● **TRY IT**:
Write out exactly the lines of the entries below from the one holding "Zinkhjärtat ♥ (247, 1560)" to the one holding "Marknadsför din sida också (147, 500)", inclusive, and leave out all other lines.

● **SOURCE INFORMATION**:

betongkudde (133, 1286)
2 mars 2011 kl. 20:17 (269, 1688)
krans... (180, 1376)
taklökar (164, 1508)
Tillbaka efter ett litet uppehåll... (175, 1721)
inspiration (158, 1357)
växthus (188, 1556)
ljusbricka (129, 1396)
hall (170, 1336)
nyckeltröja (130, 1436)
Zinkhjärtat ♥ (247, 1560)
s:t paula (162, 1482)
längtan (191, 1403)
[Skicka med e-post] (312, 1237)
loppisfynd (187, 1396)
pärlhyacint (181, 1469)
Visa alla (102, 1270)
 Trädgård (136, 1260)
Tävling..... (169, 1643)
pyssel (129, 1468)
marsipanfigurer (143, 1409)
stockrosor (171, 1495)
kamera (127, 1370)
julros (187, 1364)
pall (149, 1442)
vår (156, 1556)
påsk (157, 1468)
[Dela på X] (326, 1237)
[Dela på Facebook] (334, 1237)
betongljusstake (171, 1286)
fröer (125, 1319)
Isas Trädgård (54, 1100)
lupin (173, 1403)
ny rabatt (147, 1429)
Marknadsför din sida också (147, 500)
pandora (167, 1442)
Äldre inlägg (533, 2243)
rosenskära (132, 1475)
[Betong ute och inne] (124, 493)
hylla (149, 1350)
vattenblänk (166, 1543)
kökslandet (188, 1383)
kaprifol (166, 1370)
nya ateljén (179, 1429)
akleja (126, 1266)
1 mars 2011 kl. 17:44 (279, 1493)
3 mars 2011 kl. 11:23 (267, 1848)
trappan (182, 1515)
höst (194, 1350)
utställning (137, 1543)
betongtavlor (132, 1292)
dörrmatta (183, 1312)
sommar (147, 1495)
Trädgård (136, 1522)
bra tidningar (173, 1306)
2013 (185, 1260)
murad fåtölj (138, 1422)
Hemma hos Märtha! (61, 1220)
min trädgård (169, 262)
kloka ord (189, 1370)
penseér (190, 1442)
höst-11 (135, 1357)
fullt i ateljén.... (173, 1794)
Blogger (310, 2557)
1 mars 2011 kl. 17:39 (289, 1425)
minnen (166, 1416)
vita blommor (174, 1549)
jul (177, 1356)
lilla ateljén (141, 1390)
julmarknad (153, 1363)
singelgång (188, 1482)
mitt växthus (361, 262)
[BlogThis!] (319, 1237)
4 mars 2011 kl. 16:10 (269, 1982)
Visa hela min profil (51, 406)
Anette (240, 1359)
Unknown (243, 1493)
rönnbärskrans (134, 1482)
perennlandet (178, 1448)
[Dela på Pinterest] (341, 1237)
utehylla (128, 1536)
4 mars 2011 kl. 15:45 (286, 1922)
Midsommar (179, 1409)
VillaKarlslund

● **YOUR SOLUTION**:
Zinkhjärtat ♥ (247, 1560)
s:t paula (162, 1482)
längtan (191, 1403)
[Skicka med e-post] (312, 1237)
loppisfynd (187, 1396)
pärlhyacint (181, 1469)
Visa alla (102, 1270)
 Trädgård (136, 1260)
Tävling..... (169, 1643)
pyssel (129, 1468)
marsipanfigurer (143, 1409)
stockrosor (171, 1495)
kamera (127, 1370)
julros (187, 1364)
pall (149, 1442)
vår (156, 1556)
påsk (157, 1468)
[Dela på X] (326, 1237)
[Dela på Facebook] (334, 1237)
betongljusstake (171, 1286)
fröer (125, 1319)
Isas Trädgård (54, 1100)
lupin (173, 1403)
ny rabatt (147, 1429)
Marknadsför din sida också (147, 500)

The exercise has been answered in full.